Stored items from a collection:
────────

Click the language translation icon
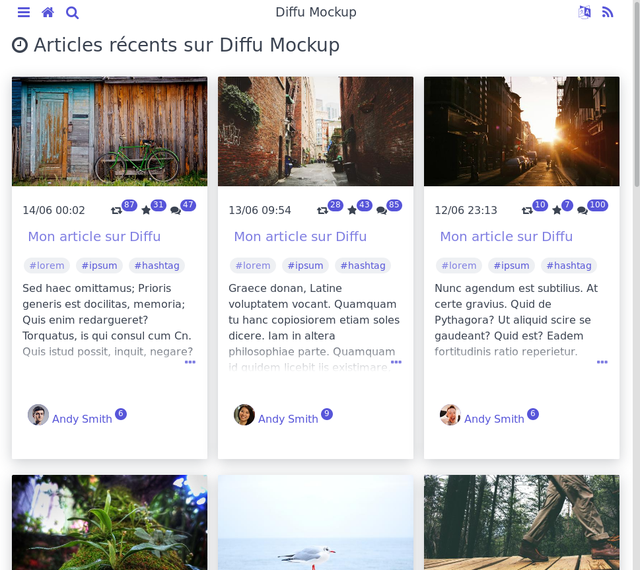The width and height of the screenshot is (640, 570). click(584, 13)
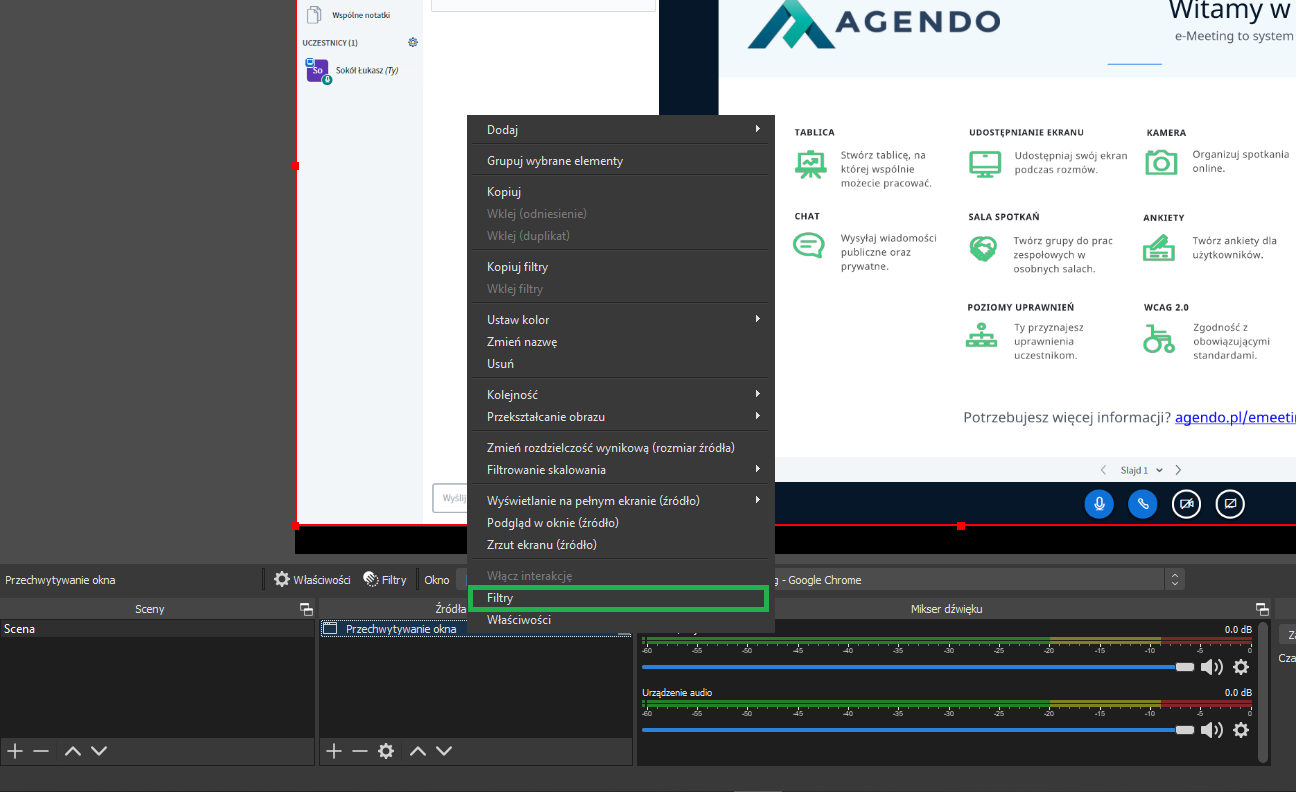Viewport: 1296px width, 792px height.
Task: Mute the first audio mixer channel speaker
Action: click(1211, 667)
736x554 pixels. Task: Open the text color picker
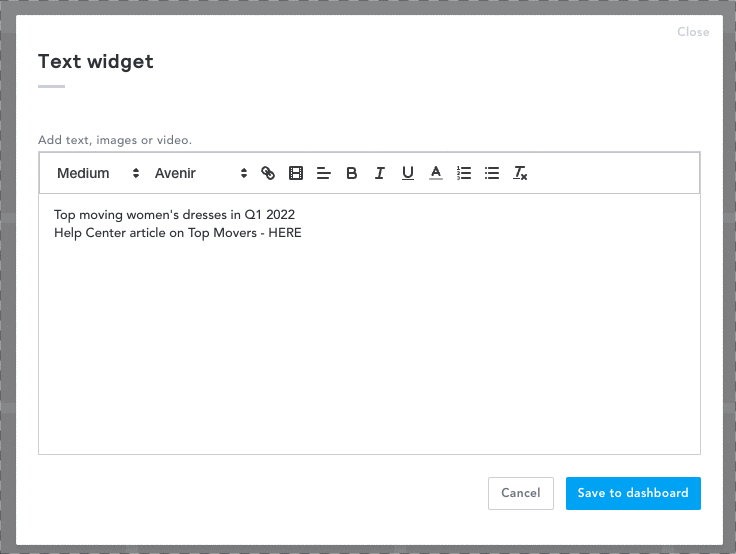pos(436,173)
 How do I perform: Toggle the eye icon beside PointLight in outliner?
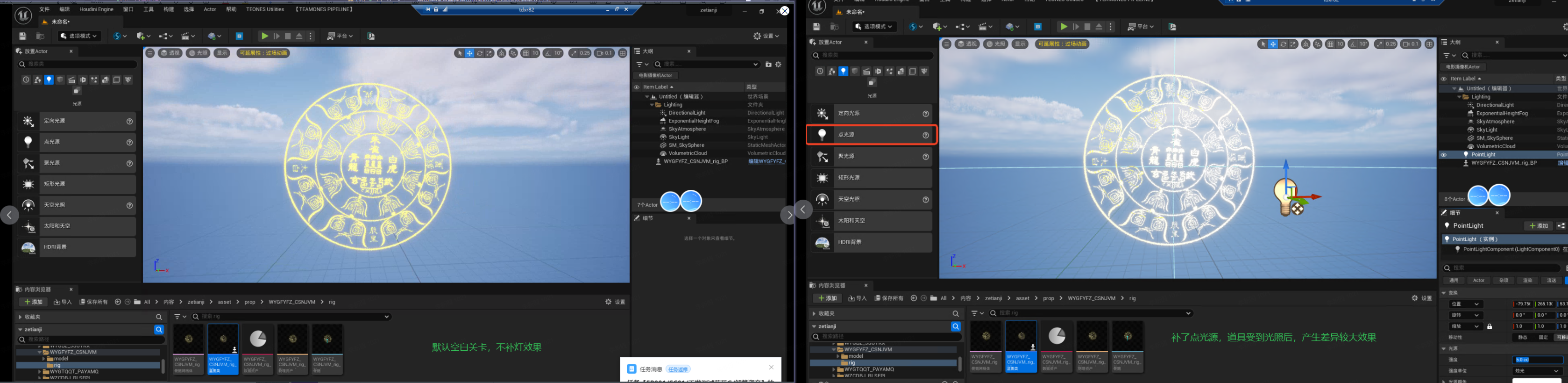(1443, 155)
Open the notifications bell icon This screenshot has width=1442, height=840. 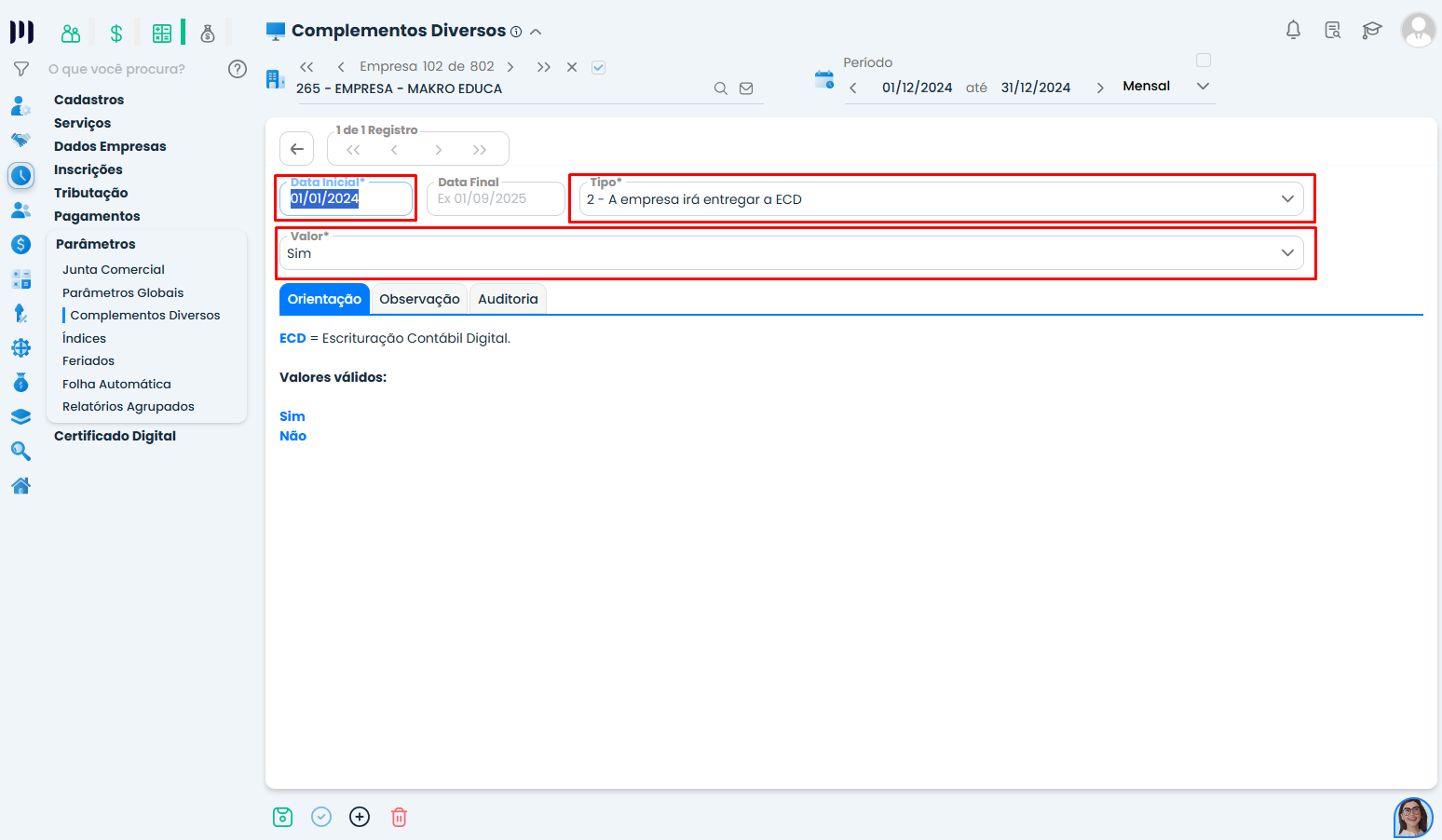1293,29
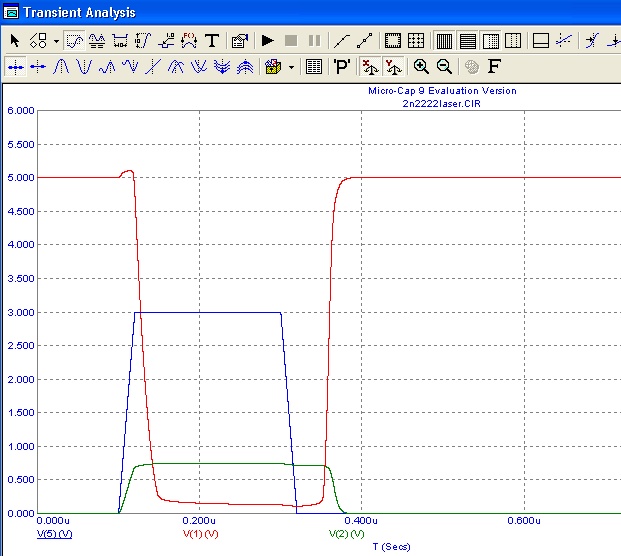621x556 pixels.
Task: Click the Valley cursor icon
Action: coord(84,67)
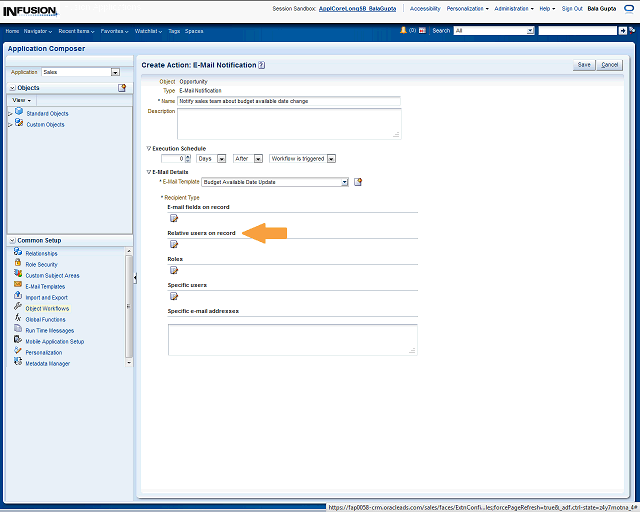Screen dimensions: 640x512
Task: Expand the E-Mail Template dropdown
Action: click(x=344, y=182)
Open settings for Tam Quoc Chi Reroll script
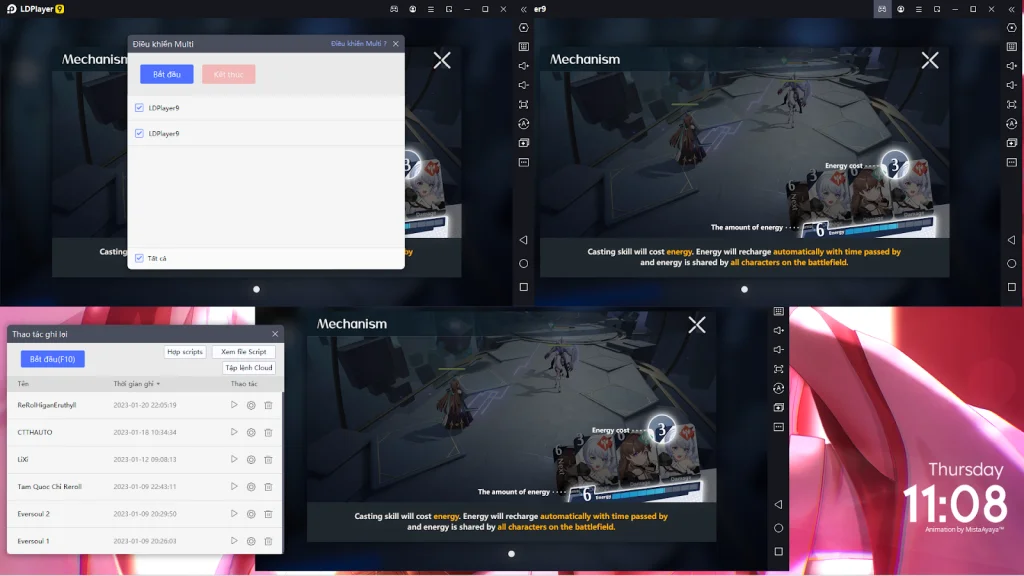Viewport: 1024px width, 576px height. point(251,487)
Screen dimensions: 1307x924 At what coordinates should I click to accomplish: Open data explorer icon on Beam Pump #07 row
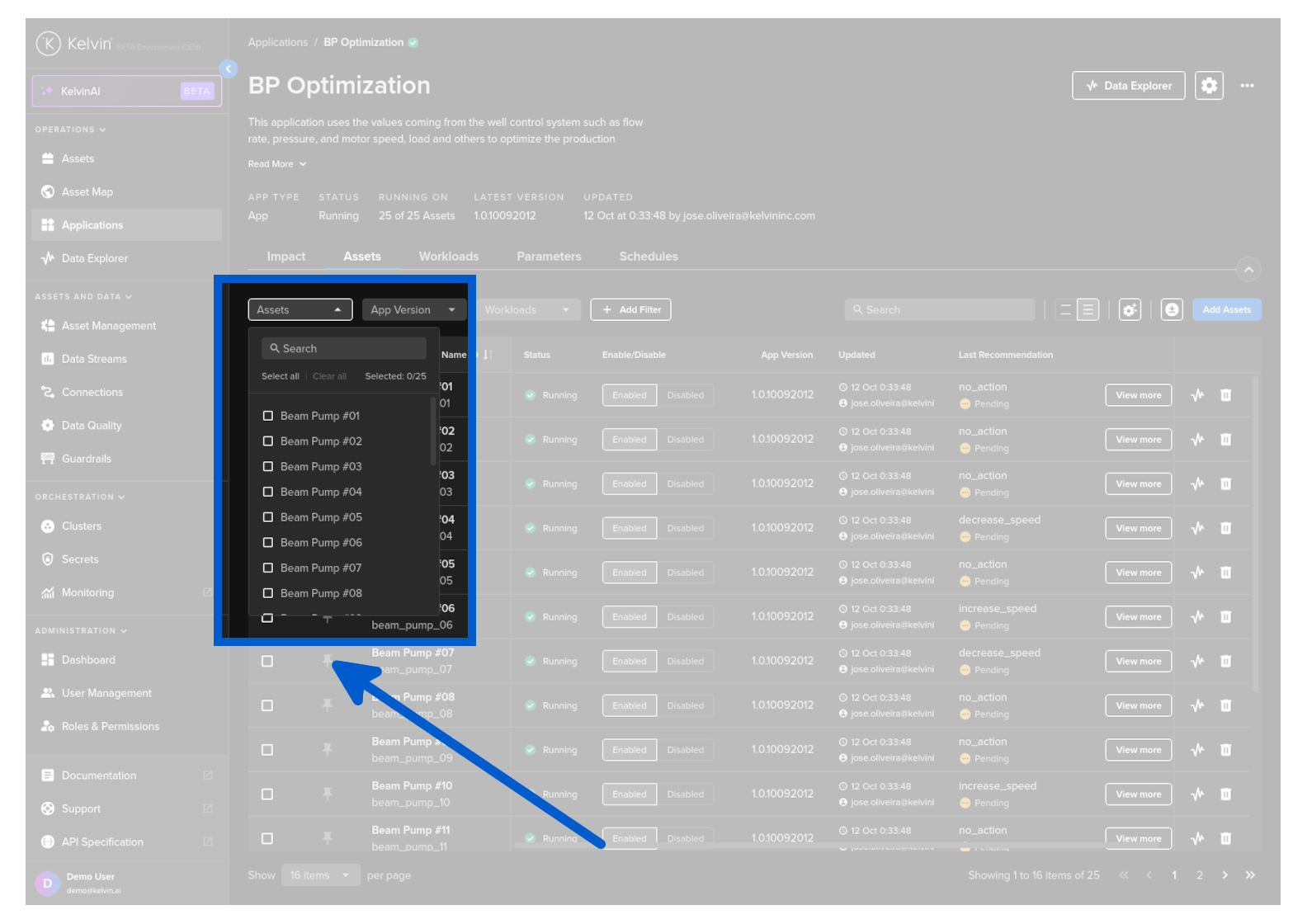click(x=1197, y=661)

────────

BRIEF: Find each line of the entries above that contains the string "Task", matching case exactly, and copy those lines out in full.

WORKED SOLUTION:
Task: Mute the first audio mixer channel speaker
736x554 pixels. Task: Open the text color picker
Task: Click the Valley cursor icon
Task: Expand the E-Mail Template dropdown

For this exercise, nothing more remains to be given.